The problem, at bottom, is that there is no cure.
This, more than denial and cowardliness, explains a lot of women's reluctance to get screened.
We know in our guts, despite the cheerful face of the early-screening crusade, that getting the news you have cancer does not mean you can do much about it.
Leaving aside the stress of proceeding with further screenings only to find out you don't have cancer, there is, it turns out, another problem with early screening: just because it detects tiny tumors, it is not necessarily "early." I always thought that if you catch breast cancer early on a mammogram, you have a much greater chance of survival. But the truth is murkier than that.
Some cancers are so slow-growing you never would have known you had them, and would have died of something else before the cancer killed you. The detection and treatment of these cancers, through early screening, turns out to be one reason for the federal panel's recent reversal. The treatment is literally worse than the disease in these cases, and finding a lot of these cancers and treating them is neither useful from a public health standpoint nor beneficial to individual women.
Other cancers are quite advanced though tiny on the mammogram. For patients with these types of cancers, "early" detection is actually too late.
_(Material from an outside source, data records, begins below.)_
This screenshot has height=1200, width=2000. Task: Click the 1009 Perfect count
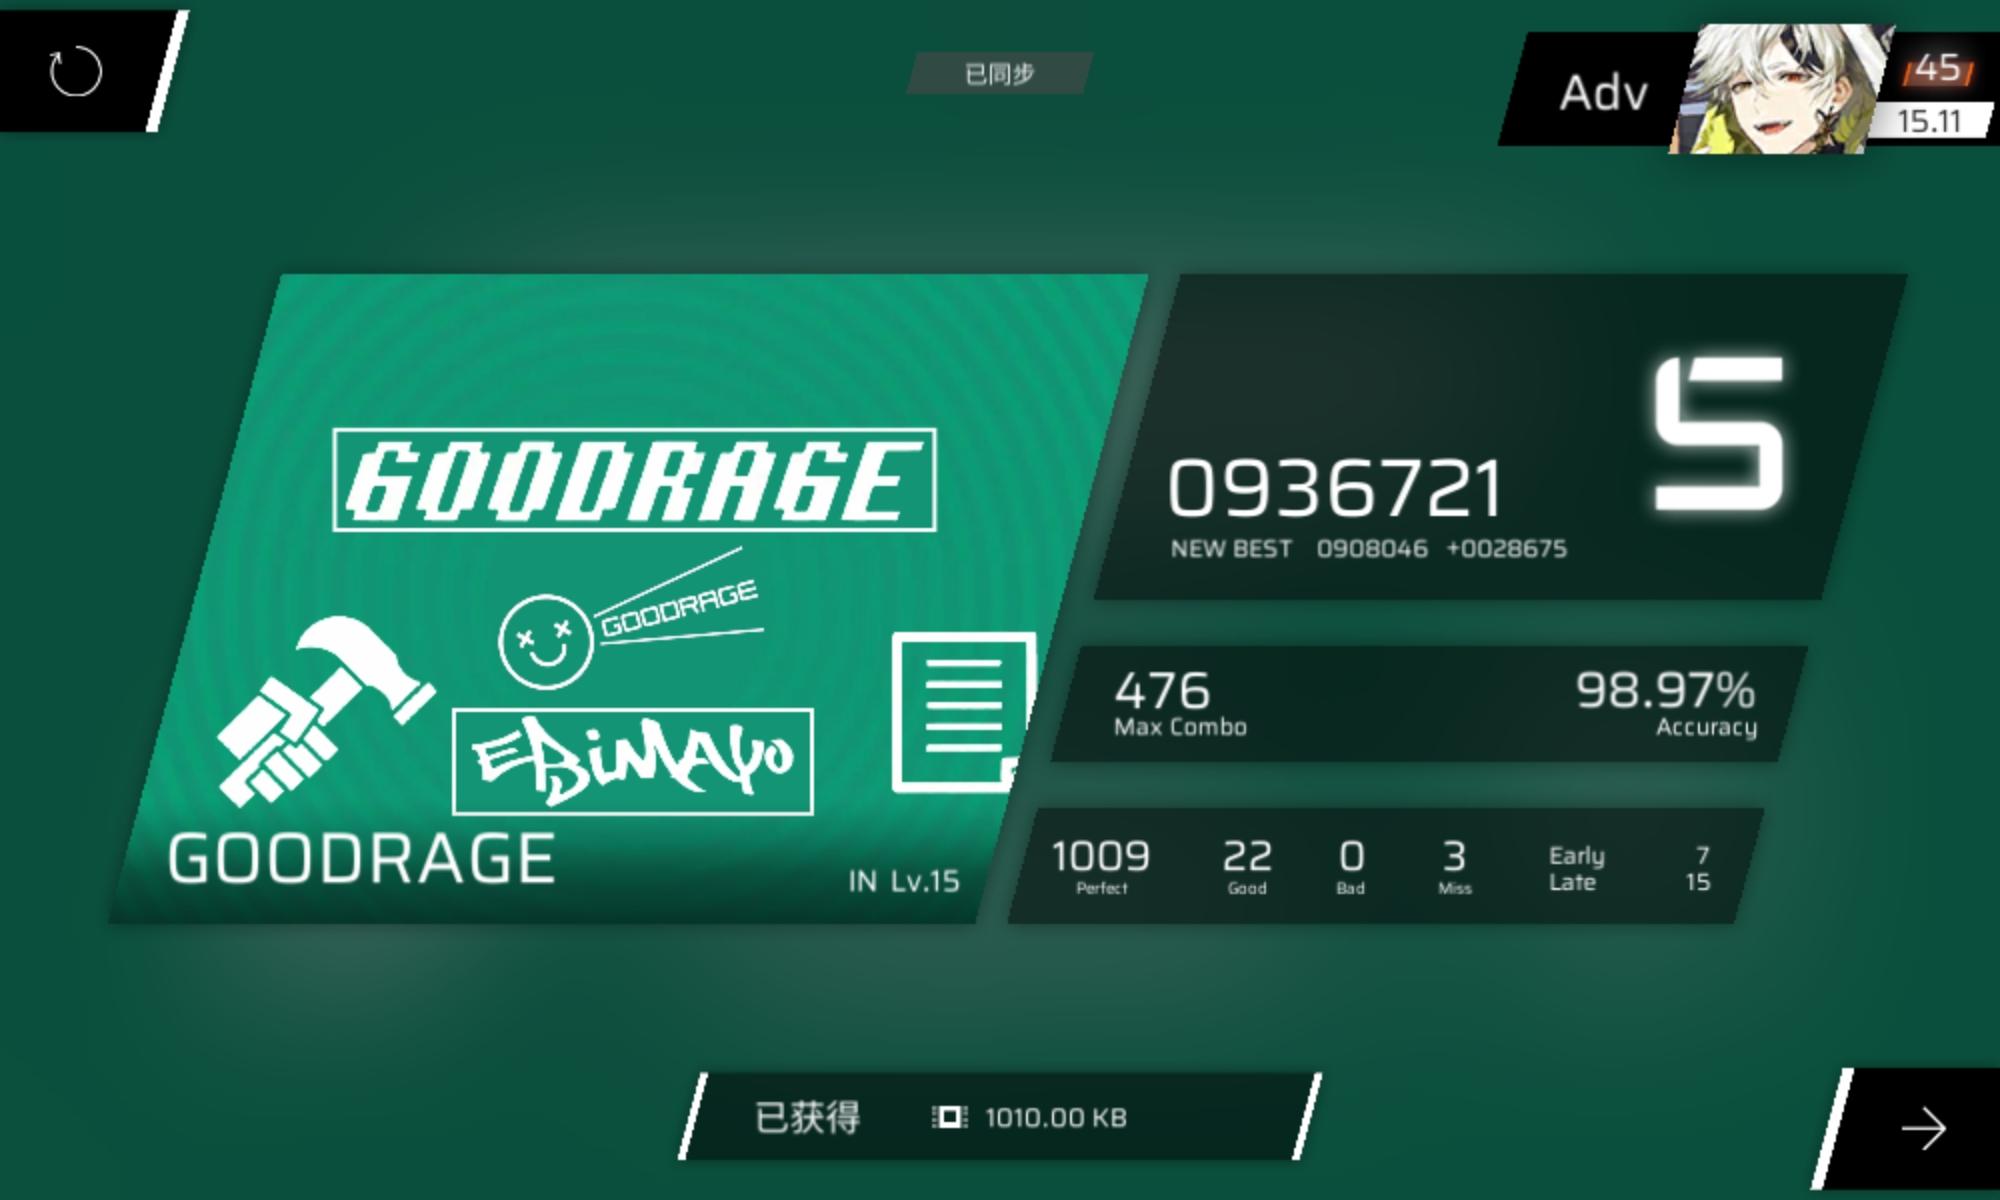1100,865
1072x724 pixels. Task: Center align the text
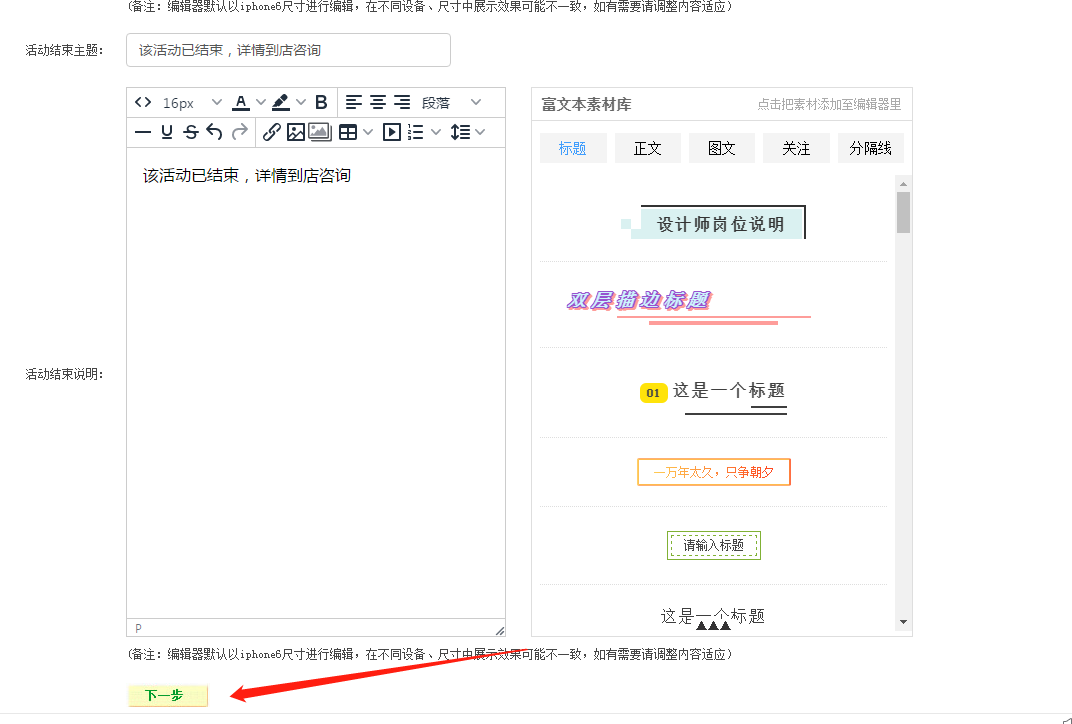(x=378, y=102)
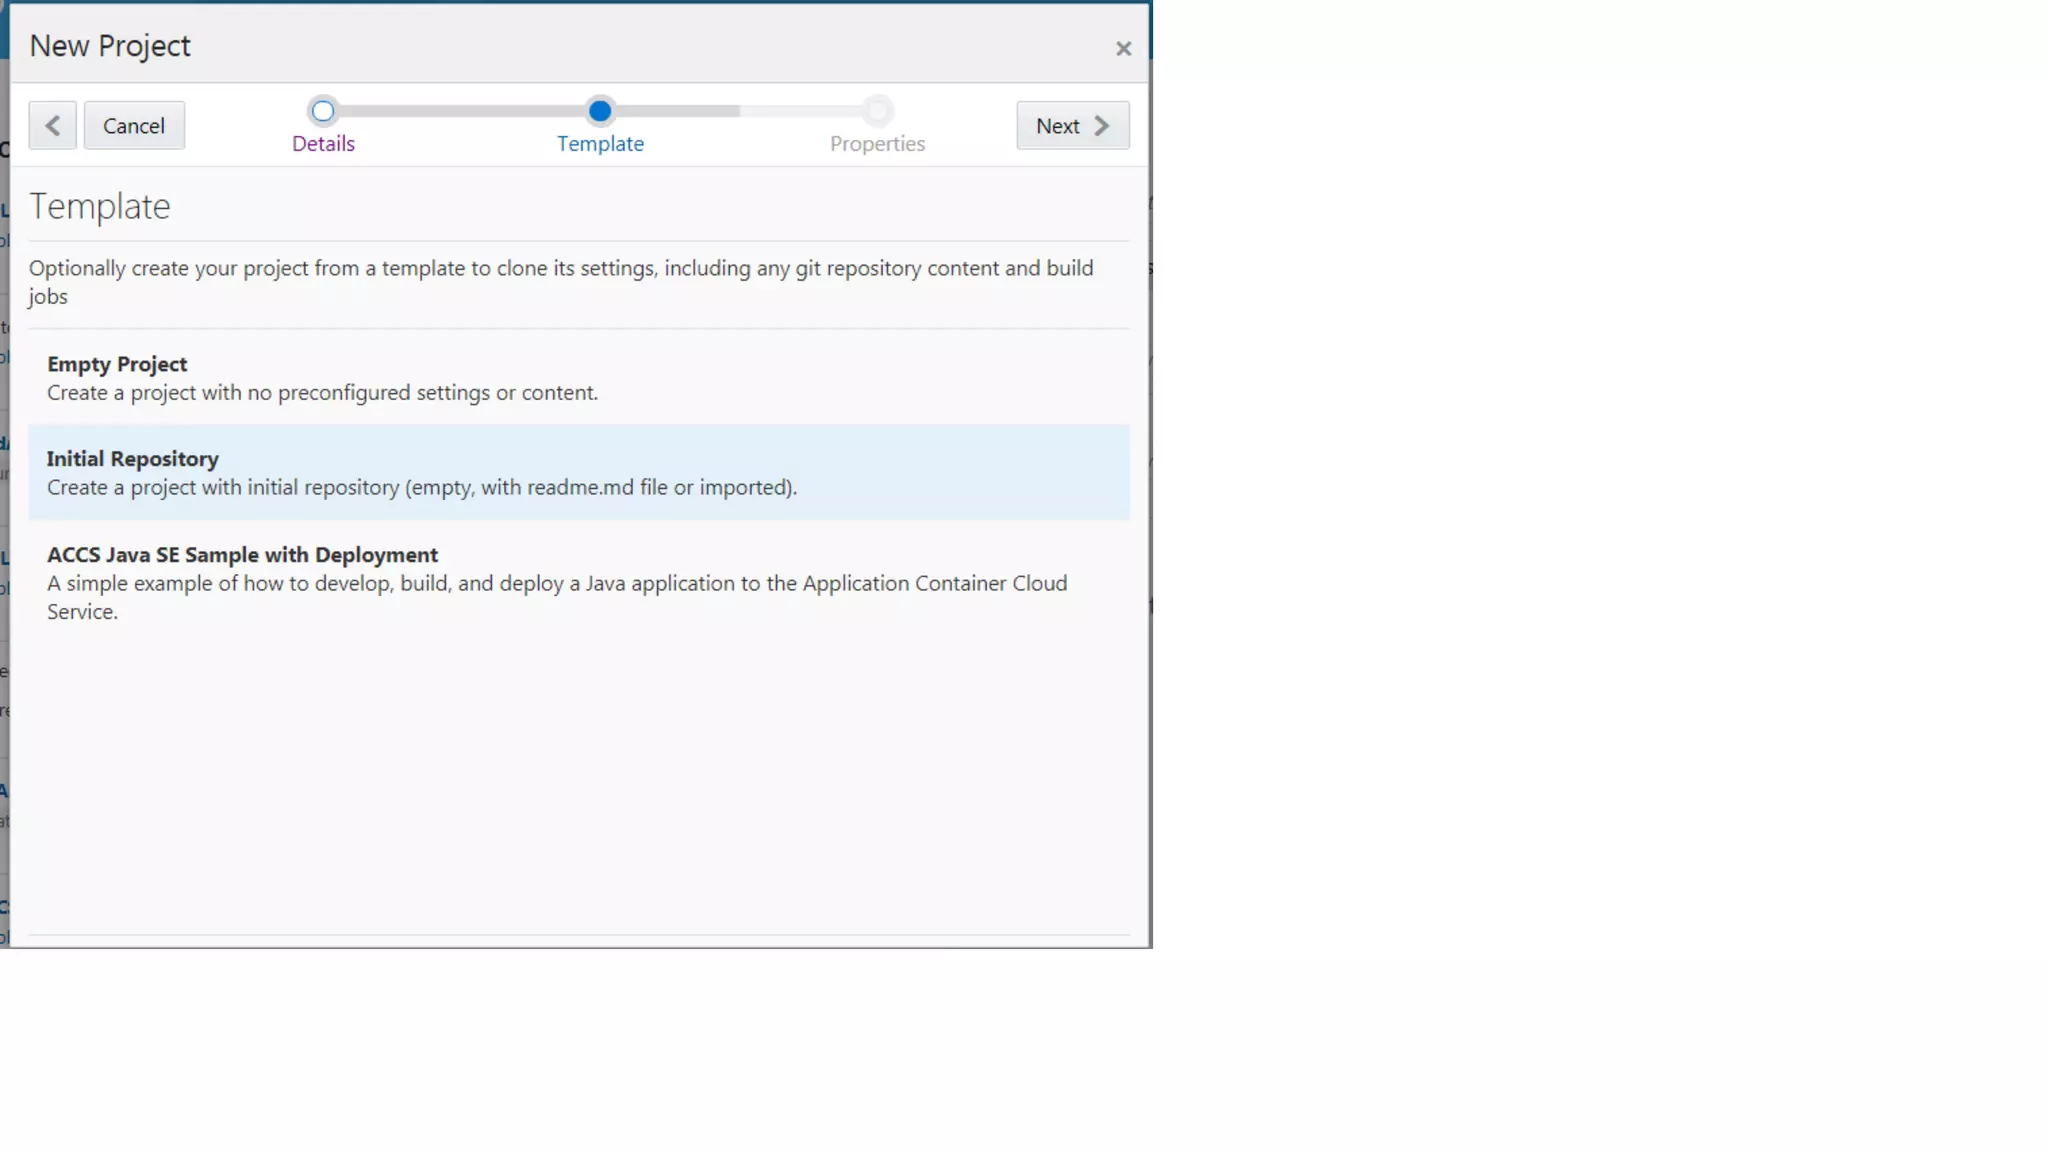
Task: Click the chevron inside the Next button
Action: [x=1101, y=126]
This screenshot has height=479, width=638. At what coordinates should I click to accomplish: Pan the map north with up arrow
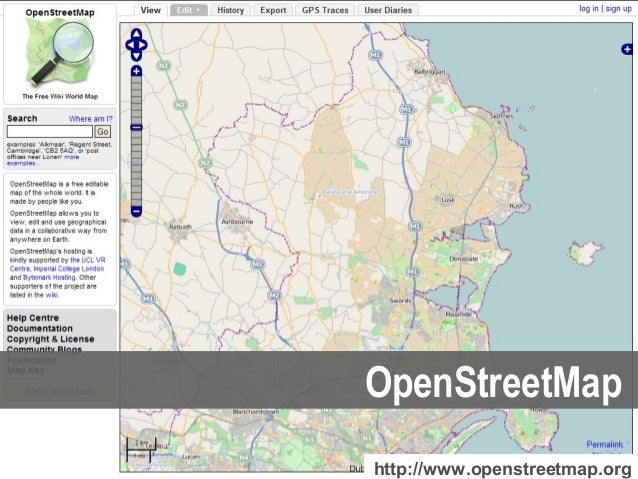point(136,33)
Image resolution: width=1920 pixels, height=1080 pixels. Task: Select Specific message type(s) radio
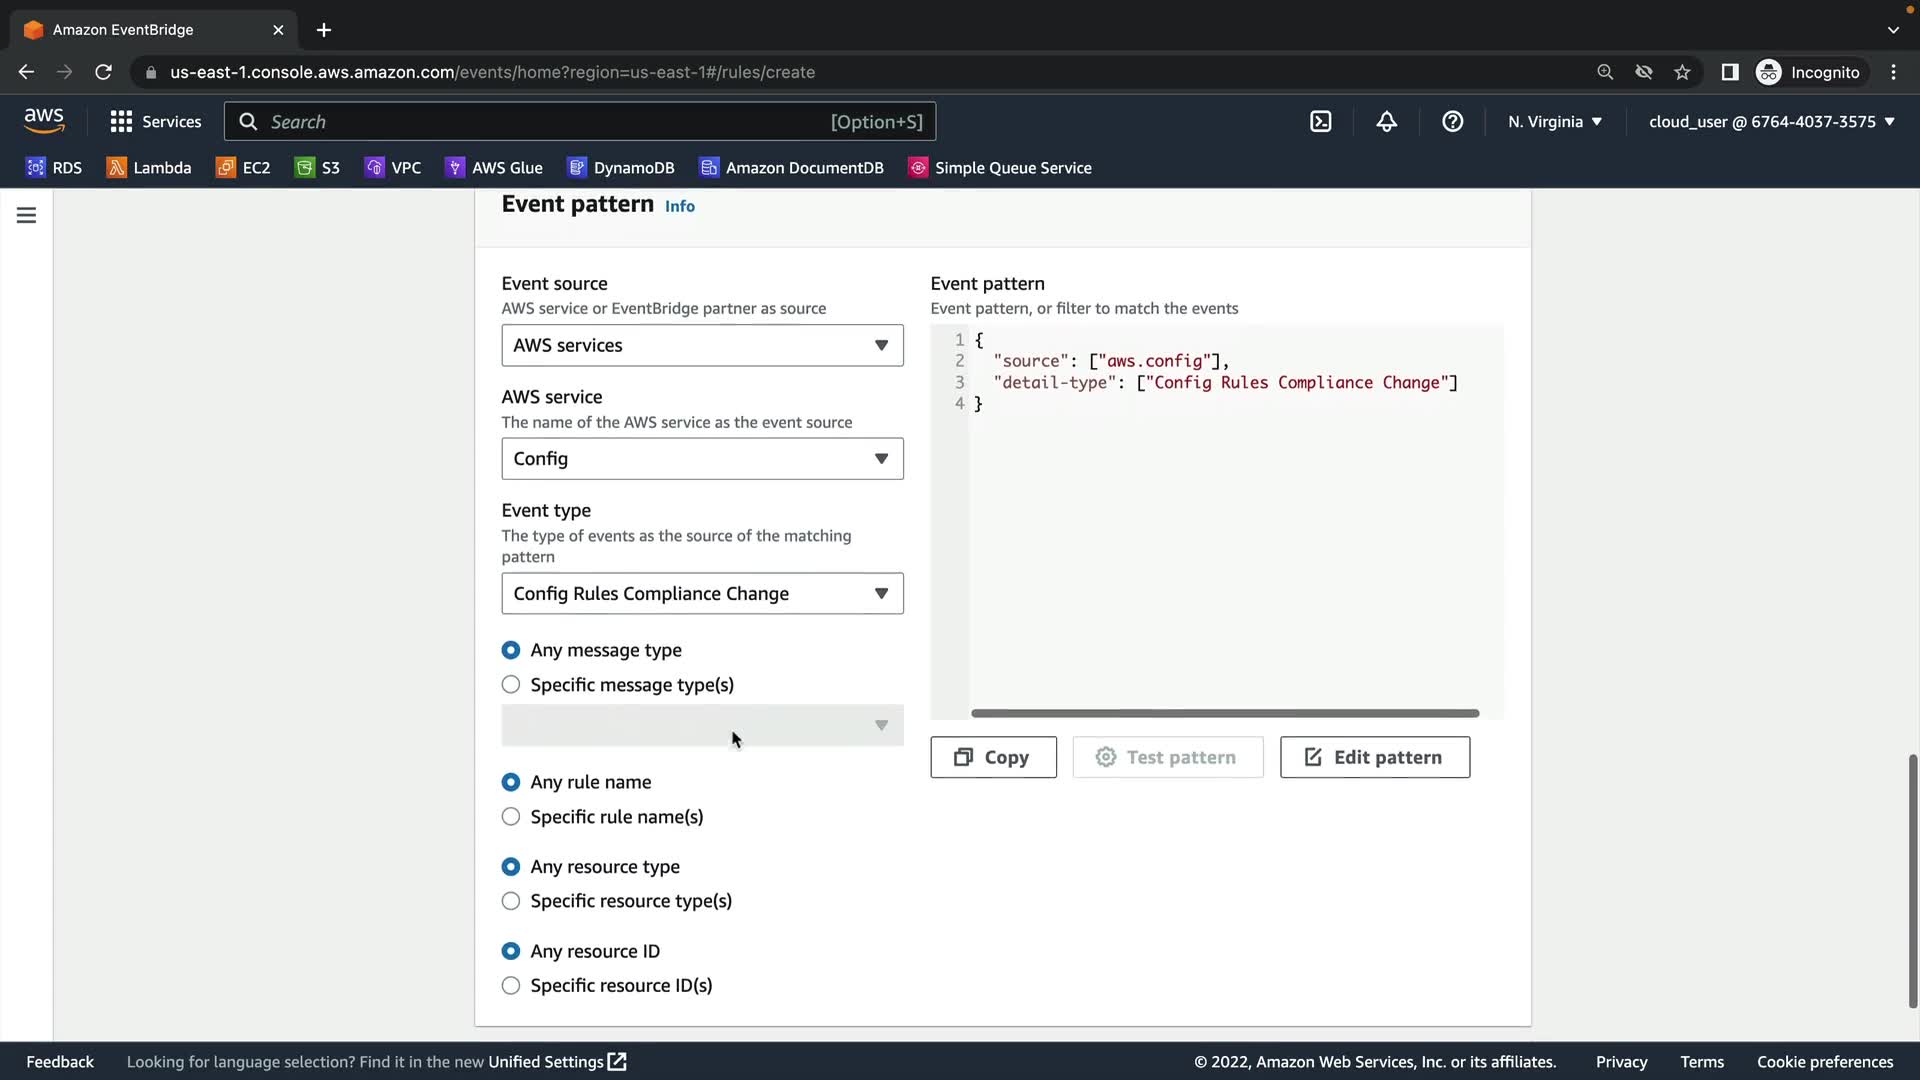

Others--that one in 1,904--are early, treatable, and early detection is a lifesaver.
Whether or not to get a mammogram, given these statistics, is a question women will have to answer for themselves based on some combination of what their hearts and heads tell them.
The bigger problem with the emphasis on early screening, which Ehrenreich identified, to her credit, long before it was socially acceptable, is that it puts the emphasis in the wrong place. While we spend our time going to screenings and joining the corporate-sponsored cancer awareness drives that turn out to have little impact on breast cancer mortality, we are living in the middle of what looks like an environmental plague brought on, in part, by the same companies that produce pink-ribboned Cancer Awareness Month propaganda. In some cases the same companies that produce breast-cancer-treating drugs also produce carcinogenic pesticides and other products that have been linked to cancer in lab animals.
Looking at the cause, not just screening, would be a far more rational approach to doing something about breast cancer.